Weather: Enjoy it while you can: Mostly sunny, with a high in the low 50s. (But the breeze might be stiff.)

Alternate-side parking: In effect until Friday (Purim).


When it was revealed that Daniel Prude, a Black man, had died last year after an encounter with police officers in Rochester, N.Y., there was widespread outrage, and the city’s police chief was dismissed.

But the officers who placed a mesh hood on Mr. Prude, then pressed his head into the pavement until he lost consciousness, will not be charged over his death, officials said Tuesday.

[Rochester officers will not be charged in the death of Daniel Prude.]

“These incidents have challenged public trust and confidence in our criminal justice system, and history has unfortunately repeated itself once again in the death of Daniel Prude,” said Letitia James, New York’s attorney general.

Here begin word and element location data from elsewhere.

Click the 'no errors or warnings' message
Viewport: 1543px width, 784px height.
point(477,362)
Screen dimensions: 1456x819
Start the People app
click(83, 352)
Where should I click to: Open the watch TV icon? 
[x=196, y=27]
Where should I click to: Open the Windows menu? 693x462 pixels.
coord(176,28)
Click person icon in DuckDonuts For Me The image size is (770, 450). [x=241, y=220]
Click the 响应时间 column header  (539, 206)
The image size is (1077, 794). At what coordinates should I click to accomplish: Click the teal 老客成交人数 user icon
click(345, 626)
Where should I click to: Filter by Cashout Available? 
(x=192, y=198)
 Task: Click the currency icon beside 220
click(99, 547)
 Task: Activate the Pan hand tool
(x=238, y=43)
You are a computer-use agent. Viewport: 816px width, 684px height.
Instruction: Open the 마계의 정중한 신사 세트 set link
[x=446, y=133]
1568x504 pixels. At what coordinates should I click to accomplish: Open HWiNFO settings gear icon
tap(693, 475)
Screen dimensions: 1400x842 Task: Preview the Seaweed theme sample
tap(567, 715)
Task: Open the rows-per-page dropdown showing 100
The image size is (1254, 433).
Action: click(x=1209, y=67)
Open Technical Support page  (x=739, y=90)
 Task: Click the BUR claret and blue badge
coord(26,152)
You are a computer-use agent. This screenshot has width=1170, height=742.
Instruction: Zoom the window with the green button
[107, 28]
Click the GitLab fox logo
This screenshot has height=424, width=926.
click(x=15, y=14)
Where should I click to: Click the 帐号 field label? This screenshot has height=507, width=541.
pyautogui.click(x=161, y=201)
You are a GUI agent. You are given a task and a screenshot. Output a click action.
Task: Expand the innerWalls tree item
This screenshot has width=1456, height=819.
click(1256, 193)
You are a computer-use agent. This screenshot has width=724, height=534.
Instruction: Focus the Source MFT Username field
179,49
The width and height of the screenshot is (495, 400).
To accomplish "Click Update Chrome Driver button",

Here’s what you need to know:

Mr. Prude, 41, was visiting his brother in Rochester in March when he had an apparent psychotic episode and ran into the street, where officers found him naked, handcuffed him and threw him to the ground.

Mr. Prude had told at least one passer-by that he had been infected with the coronavirus, and he started spitting after he was restrained. Officers placed a mesh protective hood over his head. The police then held Mr. Prude’s head down on the pavement for two minutes. He had to be resuscitated at the scene, but he died in the hospital a week later. The medical examiner ruled that his death was a homicide.

The details about Mr. Prude’s death did not become public until September, after lawyers for his family pushed for the release of the officers’ body-camera footage.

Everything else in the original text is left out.